## Task directions
Examine each line of the data. Copy those that contain the string "label".

## Data under study
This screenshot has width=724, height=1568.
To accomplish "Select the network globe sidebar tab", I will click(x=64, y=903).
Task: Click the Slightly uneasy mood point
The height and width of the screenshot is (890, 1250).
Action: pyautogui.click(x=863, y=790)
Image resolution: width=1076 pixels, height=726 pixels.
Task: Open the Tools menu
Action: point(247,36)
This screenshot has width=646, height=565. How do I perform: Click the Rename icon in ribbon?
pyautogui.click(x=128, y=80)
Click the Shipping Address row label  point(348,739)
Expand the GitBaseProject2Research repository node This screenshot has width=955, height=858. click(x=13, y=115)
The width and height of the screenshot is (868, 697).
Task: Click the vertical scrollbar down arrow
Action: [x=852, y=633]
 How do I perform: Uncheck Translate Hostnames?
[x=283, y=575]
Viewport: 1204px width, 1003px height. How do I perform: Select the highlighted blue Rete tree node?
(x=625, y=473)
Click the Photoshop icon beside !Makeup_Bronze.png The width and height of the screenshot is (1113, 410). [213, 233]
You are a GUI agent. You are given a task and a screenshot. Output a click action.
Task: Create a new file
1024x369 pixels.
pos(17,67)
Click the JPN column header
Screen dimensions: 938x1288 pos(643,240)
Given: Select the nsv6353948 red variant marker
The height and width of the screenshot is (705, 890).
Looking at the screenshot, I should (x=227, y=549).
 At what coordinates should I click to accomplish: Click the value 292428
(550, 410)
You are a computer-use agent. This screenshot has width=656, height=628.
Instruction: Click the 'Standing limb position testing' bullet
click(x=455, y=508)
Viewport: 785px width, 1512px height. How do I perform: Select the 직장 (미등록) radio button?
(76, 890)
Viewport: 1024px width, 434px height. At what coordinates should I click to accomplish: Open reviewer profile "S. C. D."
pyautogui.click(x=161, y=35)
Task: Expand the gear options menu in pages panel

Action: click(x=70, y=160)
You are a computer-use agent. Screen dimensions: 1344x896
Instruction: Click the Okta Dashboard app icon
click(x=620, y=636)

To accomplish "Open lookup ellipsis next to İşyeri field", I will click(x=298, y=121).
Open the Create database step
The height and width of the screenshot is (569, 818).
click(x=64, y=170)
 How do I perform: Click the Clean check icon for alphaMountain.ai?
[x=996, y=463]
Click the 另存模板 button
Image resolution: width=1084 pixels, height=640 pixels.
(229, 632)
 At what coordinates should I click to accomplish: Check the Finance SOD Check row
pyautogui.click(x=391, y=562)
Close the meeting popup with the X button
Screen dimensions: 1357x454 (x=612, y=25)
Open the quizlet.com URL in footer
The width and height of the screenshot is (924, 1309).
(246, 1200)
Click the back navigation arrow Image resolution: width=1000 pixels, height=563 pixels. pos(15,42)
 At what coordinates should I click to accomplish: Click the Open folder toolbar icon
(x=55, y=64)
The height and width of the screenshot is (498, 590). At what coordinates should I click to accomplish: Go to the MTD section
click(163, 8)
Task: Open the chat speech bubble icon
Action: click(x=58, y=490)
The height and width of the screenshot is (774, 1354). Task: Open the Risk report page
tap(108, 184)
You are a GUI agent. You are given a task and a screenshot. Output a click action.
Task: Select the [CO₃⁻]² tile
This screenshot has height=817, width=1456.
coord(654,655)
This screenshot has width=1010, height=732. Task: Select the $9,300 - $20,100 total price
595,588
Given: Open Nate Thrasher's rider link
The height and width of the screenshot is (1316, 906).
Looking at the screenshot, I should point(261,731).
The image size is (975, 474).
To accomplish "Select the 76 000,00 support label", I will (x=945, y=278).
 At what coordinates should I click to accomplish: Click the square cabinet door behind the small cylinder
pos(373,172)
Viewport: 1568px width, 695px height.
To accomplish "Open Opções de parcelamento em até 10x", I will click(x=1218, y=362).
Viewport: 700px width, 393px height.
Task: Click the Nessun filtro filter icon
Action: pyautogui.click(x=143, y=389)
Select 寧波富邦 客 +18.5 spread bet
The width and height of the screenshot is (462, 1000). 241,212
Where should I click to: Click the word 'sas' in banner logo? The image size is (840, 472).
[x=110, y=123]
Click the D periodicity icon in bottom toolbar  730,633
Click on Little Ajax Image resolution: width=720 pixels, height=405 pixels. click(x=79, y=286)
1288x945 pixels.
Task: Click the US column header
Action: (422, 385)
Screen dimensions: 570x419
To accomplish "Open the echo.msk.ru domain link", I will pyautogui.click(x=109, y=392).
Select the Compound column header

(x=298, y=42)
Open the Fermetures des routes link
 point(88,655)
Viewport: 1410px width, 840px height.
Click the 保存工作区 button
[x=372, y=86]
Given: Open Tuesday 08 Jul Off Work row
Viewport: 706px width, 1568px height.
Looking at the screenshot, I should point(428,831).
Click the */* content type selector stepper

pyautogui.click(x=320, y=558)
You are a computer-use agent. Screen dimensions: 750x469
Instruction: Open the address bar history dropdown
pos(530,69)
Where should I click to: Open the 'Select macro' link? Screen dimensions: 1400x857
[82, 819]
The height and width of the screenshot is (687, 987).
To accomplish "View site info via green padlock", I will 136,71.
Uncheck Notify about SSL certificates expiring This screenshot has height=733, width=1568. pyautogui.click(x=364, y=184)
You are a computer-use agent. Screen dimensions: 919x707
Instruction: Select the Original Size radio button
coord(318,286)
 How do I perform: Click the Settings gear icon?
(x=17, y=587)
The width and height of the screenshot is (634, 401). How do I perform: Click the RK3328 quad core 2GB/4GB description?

## Response to this exercise
Click the Shipping Address row label  point(348,739)
To accomplish "Select the 76 000,00 support label", I will (x=945, y=278).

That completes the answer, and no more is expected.